Thursday, July 21, 2011

On the Gang Of Six Proposal To Reduce Deficit by Cutting Taxes



The Gang of Six is the name of a bipartisan group of six Senators who have written a recommendation aimed at cutting all the fat (and the liver and the kidney and the brains) out of the federal budget to trim the deficit! This is done by sending the granny home from the nursing home and by stripping her from some of her Social Security Income when she gets too old.

But it's also done by something that sounds like an attempt to lower taxes:
But that obscures the fact that the Gang of Six tax plan doesn’t really pencil out.

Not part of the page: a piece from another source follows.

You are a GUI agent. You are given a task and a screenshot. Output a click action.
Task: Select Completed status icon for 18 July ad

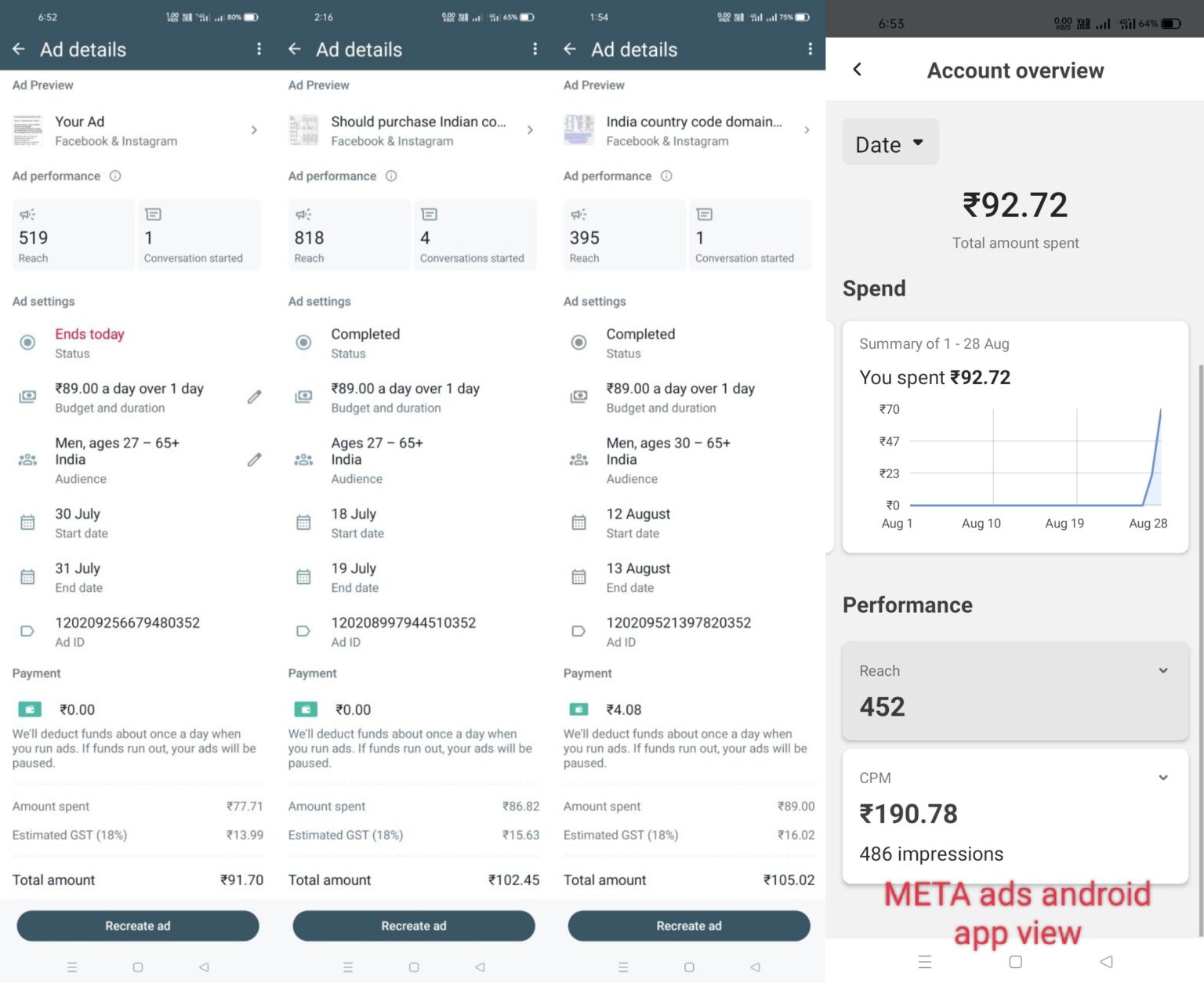click(303, 343)
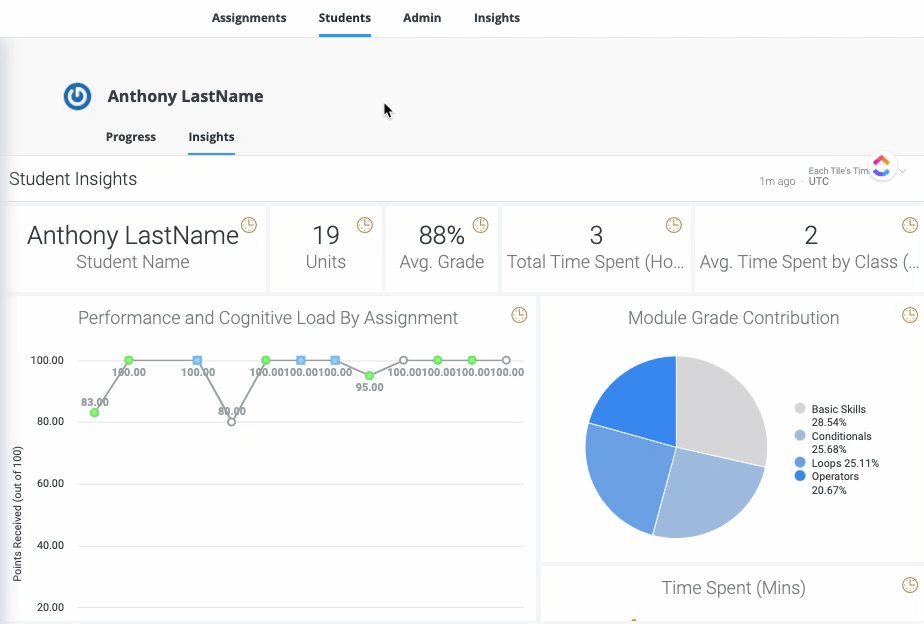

They have promised:
• Lower marginal tax rates so that they fall in 3 brackets: one at 8-12%, one at 14-22%, and one at 23-29%;
• The elimination of the alternative minimum tax, which would cost $1.7 trillion;
• Reform but not elimination of the really big tax expenditures, like charitable deductions, the employer health care deduction and the mortgage interest deduction;
• Revenue-neutral corporate income tax reform;
• And yet a grand total of $1 trillion in net revenues, on top of the $800 billion built in from the assumption of the end of the high-end Bush tax cuts.
How in the would do you lower rates, cancel the AMT, get nothing from the corporate side, promise not to nix the biggest tax expenditures, and raise at least $3.5 trillion? That’s the cost of the AMT, $1.7 trillion, plus the revenue raising targets, $1.8 trillion. I’m NOT EVEN COUNTING the money you would have to make up for lowering the individual rates. You’d have to tax Wall Street trades or add a carbon tax to get to that number.
Maybe there is some way to make sense out of these numbers? But what is the sense in lowering tax rates and keeping corporate total taxes constant when the president tells us that all Americans Must Sacrifice? What are the corporations sacrificing? And what are the very wealthy sacrificing? Even with fewer allowed deductions, super-high income earners would probably take home more money than currently is the case.

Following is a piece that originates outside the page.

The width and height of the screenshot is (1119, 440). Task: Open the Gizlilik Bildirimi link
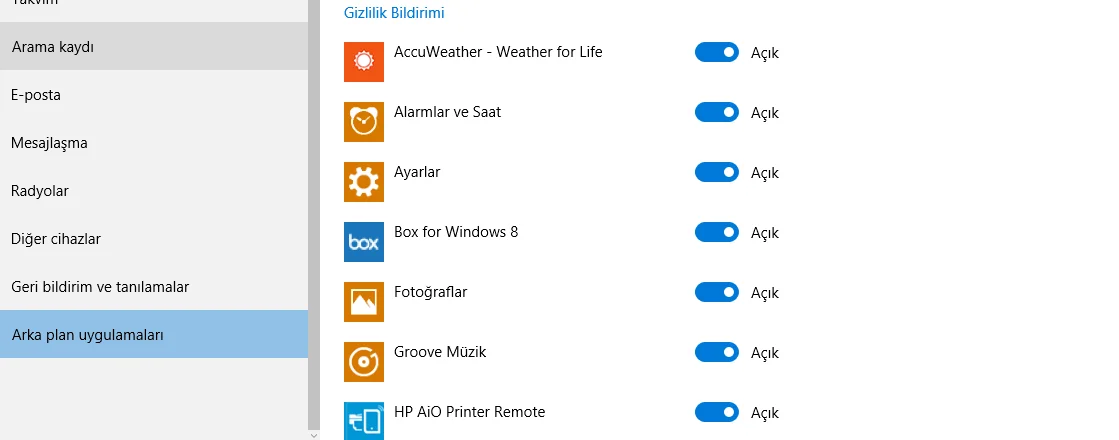pos(394,13)
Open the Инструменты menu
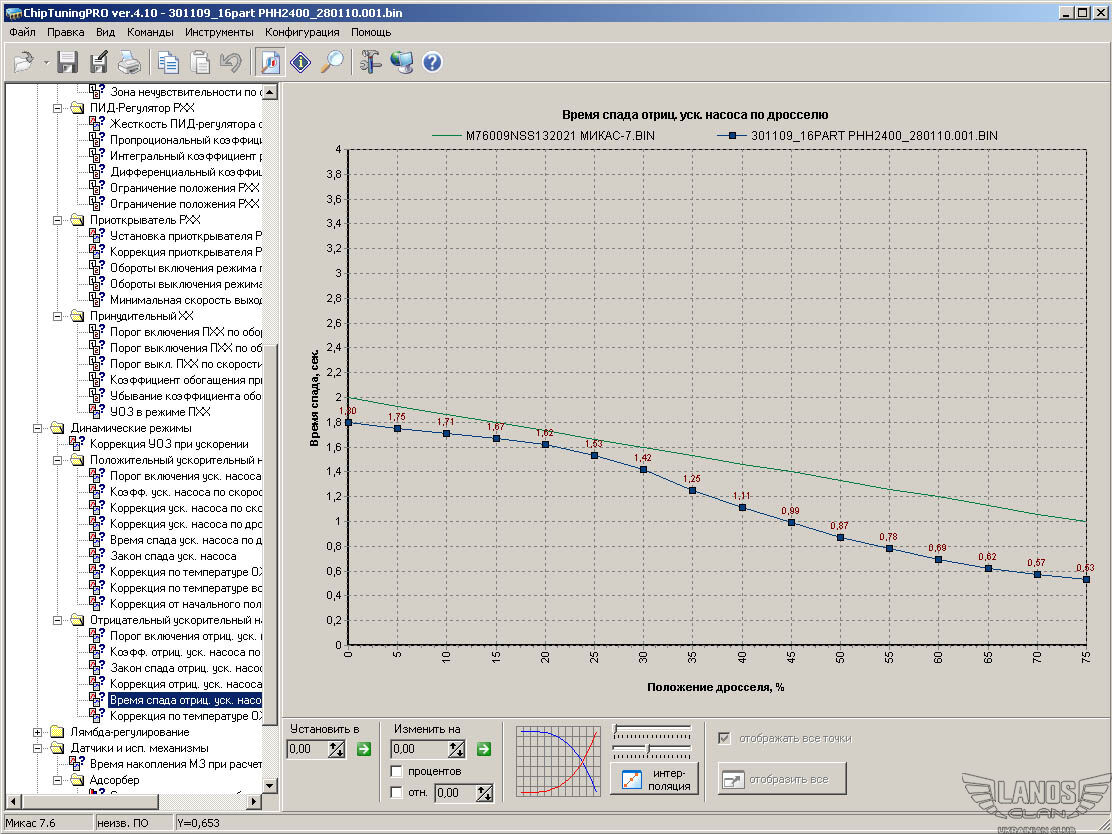This screenshot has height=834, width=1112. coord(219,32)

On the other hand, less wealthy individuals are certainly asked to sacrifice! The cuts in Medicaid and Medicare the proposal includes could have severe consequences, often on the most vulnerable among us, and it is extremely hard to see how the tax part of the proposal would cut the deficit without the middle classes paying more than they do now.

Apropos of something slightly different, the top marginal tax rates used to be much, much higher all through the so-called golden years of America's economic domination. Yet now a 35% top rate is regarded as unacceptably high. Fascinating.